Rita Joyce. Rita is the current President and a founding member of FedUp (Families Expecting Deliverance Using Prayer). FedUp was formed in 2005 by a group of women who had experienced the loss of a loved one to gun violence. “We found ourselves in a position where we had no one to talk to who understood what we were going through,” explains Rita. “Our stories were all similar and we knew that we had formed a common bond.”

Rita Joyce

Rita lost her son Joey to gun violence in 2004 at the age of 24. By far the worst day of her life. Rita found herself helpless and burdened with the fact that she was burying her son, survived by four young children who were suddenly without their dad.

Rita’s loss had a purpose behind it. Instead of grieving internally, she decided to go to the funeral of another young man, a man whose mother she knew. Rita reached out to her to share her story and to talk about how they, both Grandmothers, were now caregivers to the children left behind. It was at that point that each realized they were not alone. They began reaching out to other families who were experiencing the same type of sudden loss.

Thus, FedUp was formed. “For years,” reflects Rita, “six women have met with families to share our stories and to provide the resources to help them through such a hurtful time.”

Forming this grassroots organization saved Rita. Sharing her story over and over helped get her through her grief and realize her purpose: to be a help to others.

“It is not the purpose I hoped for my life but God’s will.”

Contact Rita:

Vice Mayor Joe Cobb. Rev. Joe Cobb believes that our greatest calling as human beings is to love one another by honoring and celebrating what makes us unique and by discovering what we can create together. This calling both inspires and informs his devotion to public service in Roanoke city, the region, and around the world.

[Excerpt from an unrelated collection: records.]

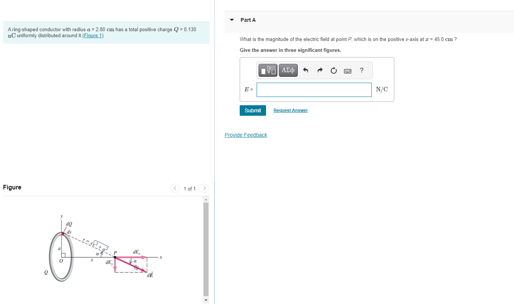Open the Provide Feedback link
The width and height of the screenshot is (514, 304).
point(246,135)
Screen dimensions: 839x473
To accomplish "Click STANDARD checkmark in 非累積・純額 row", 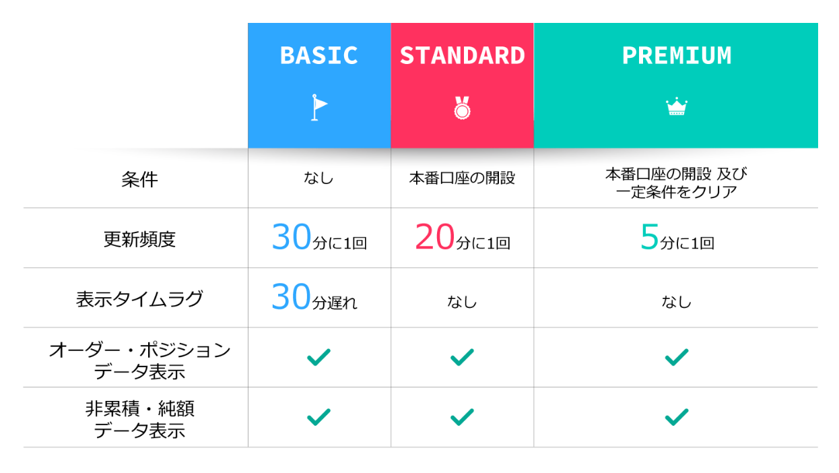I will (x=462, y=417).
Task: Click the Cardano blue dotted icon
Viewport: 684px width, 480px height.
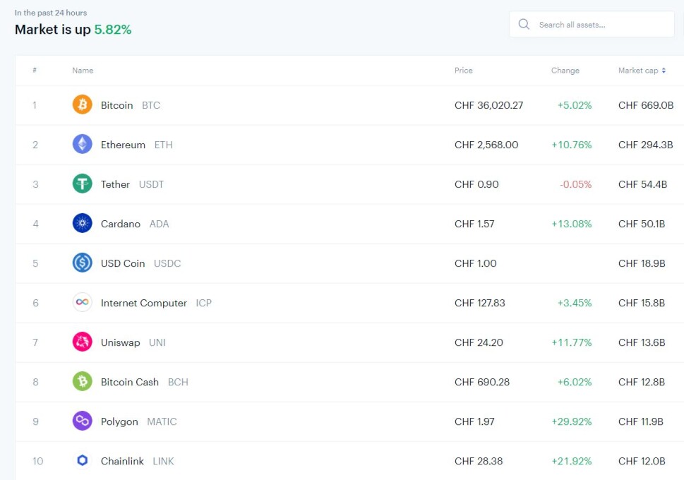Action: point(82,223)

Joe is the Vice Mayor and a member of the Roanoke City Council (elected 2018 and re-elected in 2022). He also served as Vice Mayor from 2018 – 2020. He is Chaplain at Hermitage Roanoke, a senior living community in Northwest Roanoke.

A native of Wichita, Kansas, Joe has been a resident of Roanoke, Virginia, since 2001 where he lives with his husband, James, and their two children, Ginny and JJ, both students at James Madison Middle School. Their family also includes daughter, Emma (Connor) Gwin, and son, Taylor. Joe has two grandchildren, Harper Jane and William Brindley Gwin.